2021年2月のある平日午後、僕は妻・美和から、罵声を浴びせられていた。怒髪天を突くような鬼の形相で、口調も普段の3倍速。時に床をドンドン踏みならし、身ぶり手ぶりが激しい。

人をおとしめる言葉を連発する様子は、怒りの精霊に捕らわれたか、魔物に憑依されたかのよう。こうした妻の姿を見るのは初めてではない。しかし、対処法を身に付けられていない僕は、迫力に圧倒されて立ちすくむ。

するとさらに怒りを増長させた妻が、「この野郎」と叫びながら向かってきた。そして、グーパンチを浴びせてくる。反射的に僕は半身になって頭部をガードした。妻のこぶしが無防備となった肩や背中に当たる。「痛っ、痛っ」。数秒間、サンドバッグ状態で堪える。彼女の息が上がったタイミングで、やっと逃げることができた。

過去に救急車で運ばれ、今回の原因は…

僕が上梓した『妻が怖くて仕方ない DV、借金、教育方針、現代夫婦の沼に迫る』(ポプラ社)の「はじめに」で、妻からの暴力で左肩を脱臼して運ばれた「救急車事件」を記した。20年9月のことだ。搬送されるほどの大ケガは1回だが、コロナ禍では単なる口論で済まない夫婦喧嘩が、ふた月に1回ほど発生するようになる。うち約半分で、妻は暴力行為に走った。

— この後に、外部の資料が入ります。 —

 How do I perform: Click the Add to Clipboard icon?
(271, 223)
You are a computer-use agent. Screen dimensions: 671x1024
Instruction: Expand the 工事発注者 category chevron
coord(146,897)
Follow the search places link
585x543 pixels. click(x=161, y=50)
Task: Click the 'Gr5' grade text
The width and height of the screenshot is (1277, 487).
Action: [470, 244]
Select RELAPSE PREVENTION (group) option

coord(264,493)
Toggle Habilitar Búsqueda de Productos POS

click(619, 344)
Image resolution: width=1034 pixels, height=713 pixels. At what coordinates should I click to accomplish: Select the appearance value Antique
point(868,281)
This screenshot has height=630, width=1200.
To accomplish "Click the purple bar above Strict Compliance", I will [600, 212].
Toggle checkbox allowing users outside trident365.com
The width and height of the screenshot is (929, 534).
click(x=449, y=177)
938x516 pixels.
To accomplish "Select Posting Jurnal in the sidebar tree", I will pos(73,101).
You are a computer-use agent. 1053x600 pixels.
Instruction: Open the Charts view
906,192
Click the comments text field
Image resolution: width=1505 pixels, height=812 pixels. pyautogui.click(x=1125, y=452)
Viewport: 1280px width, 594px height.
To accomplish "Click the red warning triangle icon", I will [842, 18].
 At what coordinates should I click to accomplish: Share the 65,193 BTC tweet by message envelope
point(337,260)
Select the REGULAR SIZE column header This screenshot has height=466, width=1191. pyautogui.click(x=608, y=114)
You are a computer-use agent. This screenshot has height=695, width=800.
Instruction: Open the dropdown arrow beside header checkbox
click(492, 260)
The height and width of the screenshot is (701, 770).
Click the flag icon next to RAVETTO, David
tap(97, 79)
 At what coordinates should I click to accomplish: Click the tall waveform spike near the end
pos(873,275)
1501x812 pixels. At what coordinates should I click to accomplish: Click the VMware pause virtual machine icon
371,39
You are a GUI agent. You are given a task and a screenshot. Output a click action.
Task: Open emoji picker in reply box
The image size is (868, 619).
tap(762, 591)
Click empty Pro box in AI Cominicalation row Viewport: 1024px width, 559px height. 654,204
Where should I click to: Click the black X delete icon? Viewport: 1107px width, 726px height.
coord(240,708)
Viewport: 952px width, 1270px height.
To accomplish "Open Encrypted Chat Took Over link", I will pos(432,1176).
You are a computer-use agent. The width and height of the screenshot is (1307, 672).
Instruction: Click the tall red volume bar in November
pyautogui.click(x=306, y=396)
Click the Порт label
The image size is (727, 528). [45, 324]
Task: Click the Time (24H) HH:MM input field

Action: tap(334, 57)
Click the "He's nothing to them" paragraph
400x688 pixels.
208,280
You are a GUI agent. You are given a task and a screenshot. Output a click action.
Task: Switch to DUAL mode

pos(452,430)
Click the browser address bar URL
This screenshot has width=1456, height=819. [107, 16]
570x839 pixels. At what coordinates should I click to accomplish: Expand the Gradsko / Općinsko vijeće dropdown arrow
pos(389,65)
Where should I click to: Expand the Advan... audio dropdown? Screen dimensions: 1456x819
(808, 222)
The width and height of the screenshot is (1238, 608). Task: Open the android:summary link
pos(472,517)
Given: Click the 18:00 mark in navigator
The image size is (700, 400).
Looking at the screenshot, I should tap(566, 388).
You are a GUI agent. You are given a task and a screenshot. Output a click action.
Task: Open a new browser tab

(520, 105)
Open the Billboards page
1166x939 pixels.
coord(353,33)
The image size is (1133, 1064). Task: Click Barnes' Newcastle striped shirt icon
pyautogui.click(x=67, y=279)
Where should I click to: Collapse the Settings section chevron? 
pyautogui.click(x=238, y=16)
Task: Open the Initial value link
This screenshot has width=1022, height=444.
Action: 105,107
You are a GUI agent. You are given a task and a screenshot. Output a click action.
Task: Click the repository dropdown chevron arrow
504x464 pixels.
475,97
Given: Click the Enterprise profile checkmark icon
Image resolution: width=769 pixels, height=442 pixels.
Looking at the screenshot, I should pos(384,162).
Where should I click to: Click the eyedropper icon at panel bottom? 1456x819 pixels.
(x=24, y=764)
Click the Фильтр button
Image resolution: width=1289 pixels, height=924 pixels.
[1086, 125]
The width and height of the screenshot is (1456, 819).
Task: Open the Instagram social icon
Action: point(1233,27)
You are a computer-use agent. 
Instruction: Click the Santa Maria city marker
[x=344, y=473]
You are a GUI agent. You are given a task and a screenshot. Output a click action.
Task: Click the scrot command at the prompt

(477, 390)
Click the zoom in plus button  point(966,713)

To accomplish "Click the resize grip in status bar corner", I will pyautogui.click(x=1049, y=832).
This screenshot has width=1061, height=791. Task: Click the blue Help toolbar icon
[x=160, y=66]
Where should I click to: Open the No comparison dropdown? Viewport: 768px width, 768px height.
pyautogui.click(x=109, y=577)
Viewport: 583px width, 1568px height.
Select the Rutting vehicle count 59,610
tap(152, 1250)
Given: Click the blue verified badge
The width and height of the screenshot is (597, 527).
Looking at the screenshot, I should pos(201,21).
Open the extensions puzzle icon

救急車事件を経験し、妻は以前より簡単に手を出すようになった。

この日の原因も実に些細なことだ。救急車事件はテレビ台。この21年2月は、僕がドラム式洗濯乾燥機の乾燥機能を使ったことだった。ちょっと大げさだが、読者の記憶に残りやすいように「洗濯乾燥事件」と名付ける。

2019年5月に彼女が作った借金800万円を僕が肩代わりしてからしばらくして、我が家の光熱費は妻が出すようになった。彼女はこまめに電気を消せないし、衣食住の共同生活費の負担割合は余りに僕に偏っている。いくどかの話し合いの末、彼女も一度は納得した。

だが、給料を全部好きにしたい彼女は、内心は面白くない。そこで主張してきたのが、「乾燥は夜間に1日1回」という謎ルール。しかし、洗濯物をほぼケアする僕は、生乾きだと困る。そのため妻の不在時を見計らい、こっそり昼間も乾燥機能を使った。